Nindy tertawa geli, ketika kecupan singkat itu Marsha berikan, "Kamu tau, nggak? Ini baru numbuh setahun yang lalu."

“Oh, ya? Kok bisa gitu?" sahut Marsha penasaran.

“Ya bisa aja, Sha. Aku punya banyak mole di badan aku yang dulunya enggak ada, sekarang ada."

“Kaya yang ini? Seingat aku dulu juga nggak ada." sahut Marsha menunjuk jempol tangan Nindy.

Nindy mengangguk. Memperhatikan titik hitam di jempol tangannya. Bahkan hal kecil yang tidak penting pada dirinya, Marsha tahu. Membuat senyumnya kembali mengembang.

“Oh iya, aku punya sesuatu buat kamu." Marsha bangun, bergerak ke samping lalu membuka laci meja nakas samping kasurnya. Mengeluarkan sebuah benda berbentuk kotak dengan bahan beludru berwarna pink.

Here." Marsha menyerahkan kotak beludru berwarna pink itu kehadapan Nindy.

Dengan mata berbinar gadis itu menyambutnya, "Wahhh!! Apa ini?"

Nindy membuka kotak beludru berwarna pink itu. Netranya di sambut oleh sebuah kalung berwarna rose gold dengan kupu-kupu berwarna senada sebagai buahnya.

Cantik.

Sangat cantik. Bahkan kupu-kupu itu terlihat berkilauan di mata Nindy.

“Sha.... ini?" jemarinya membelai buah kalung, masih takjub akan cantiknya kupu-kupu merah jambu itu.

“Iya. Itu kalung yang dulu pernah aku kasih tunjuk ke kamu.” Marsha menatap gadisnya, “Kamu suka?"

Kalung yang Marsha berikan untuk Nindy nyatanya sudah tersimpan selama lima bulan di laci meja nakas kamarnya. Kalung yang Marsha yakin akan sampai pada pemiliknya. Kalung yang Marsha yakin akan sangat cantik bila di pakai gadisnya. Selama lima bulan pula, Marsha selalu memikirkan cara bagaimana ia harus memberikan hadiah manis itu untuk Nindy.

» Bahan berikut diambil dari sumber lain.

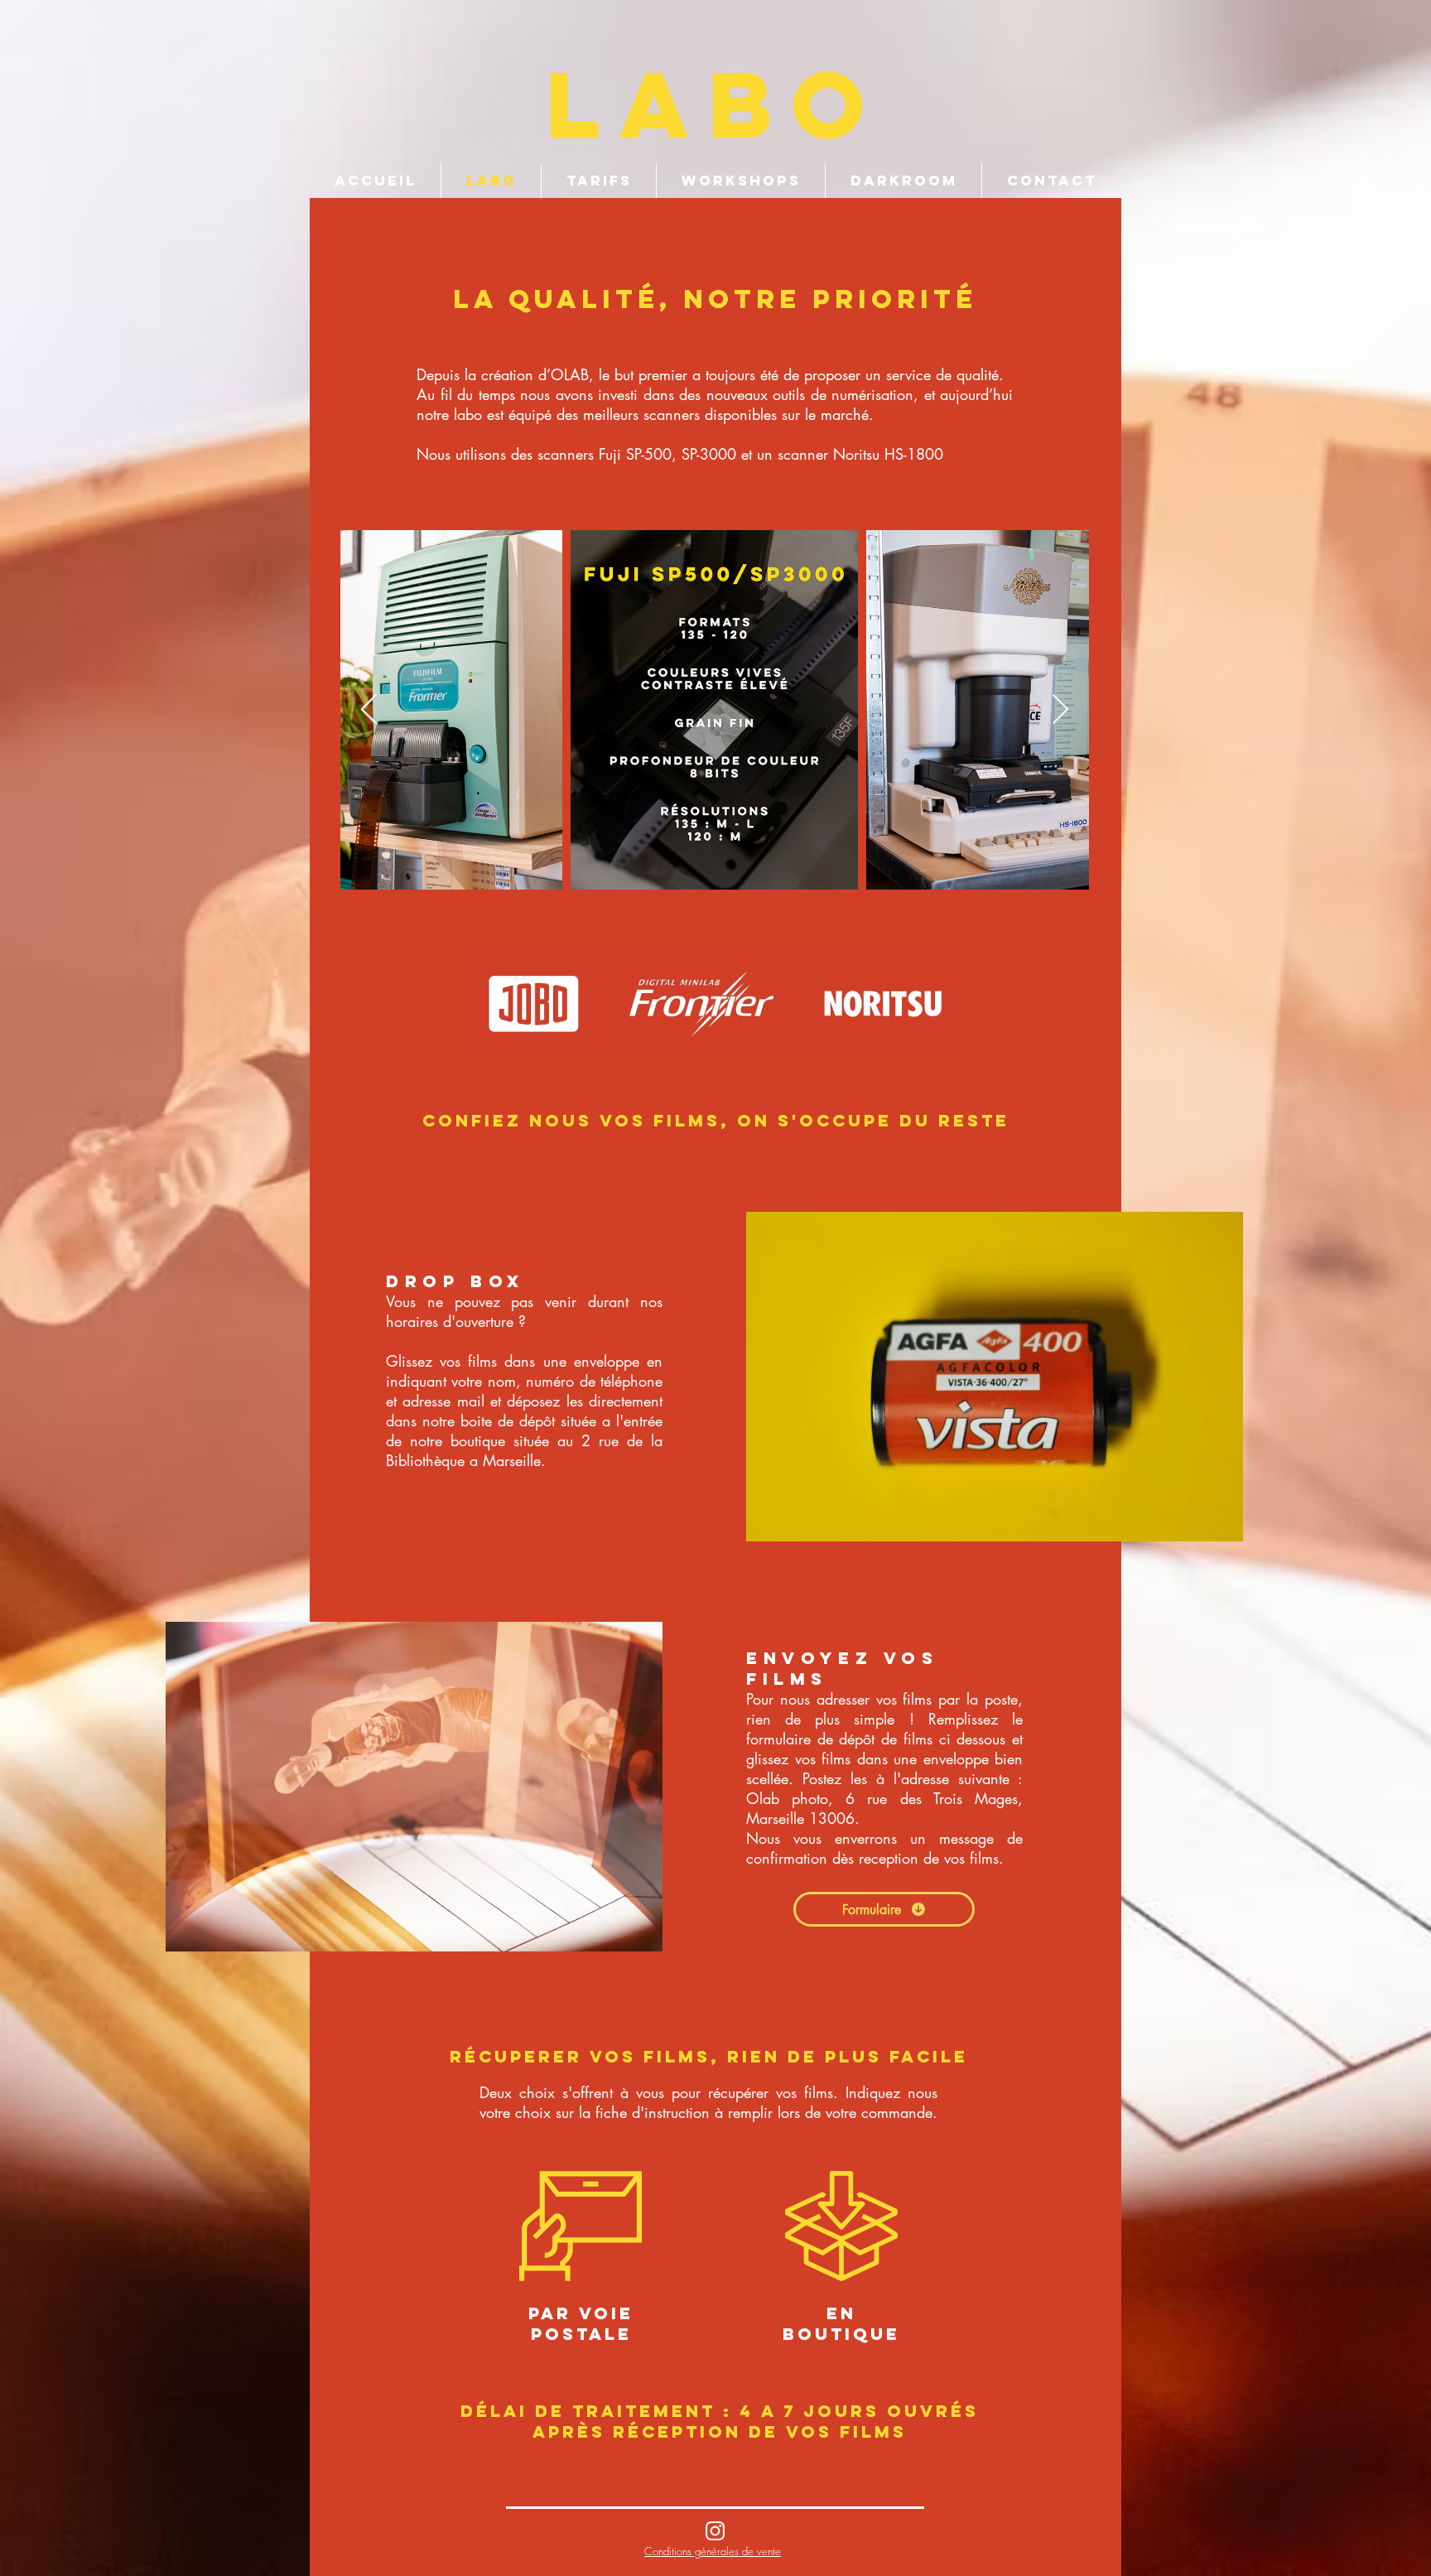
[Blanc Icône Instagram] (715, 2531)
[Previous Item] (368, 710)
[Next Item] (1060, 710)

Nindy tersenyum, lalu menoleh pada Marsha yang juga tersenyum padanya, "Ini buat aku?"

Of course. It’s yours."

“Terimakasih."

Nindy memeluk kekasihnya, Marsha menyambutnya sembari mengelus surai Nindy lembut.

“Mau aku pakein?"

“Boleh."

Nindy memutar badannya membelakangi Marsha. Mengumpulkan rambutnya agar memudahkan Marsha untuk memakaikan kalung itu di lehernya.

“Selesai."

Detik berikutnya Nindy memutar tubuhnya menghadap Marsha, "Gimana?"

“Cantik." Marsha tersenyum.

Jika ia bilang cantik, itu memang cantik. Tidak ada kebohongan dalam kata-katanya. Sekali lagi Nindy tersenyum, mengucapkan terimakasih kepada Marsha yang telah memberikan hadiah yang begitu indah untuk dirinya.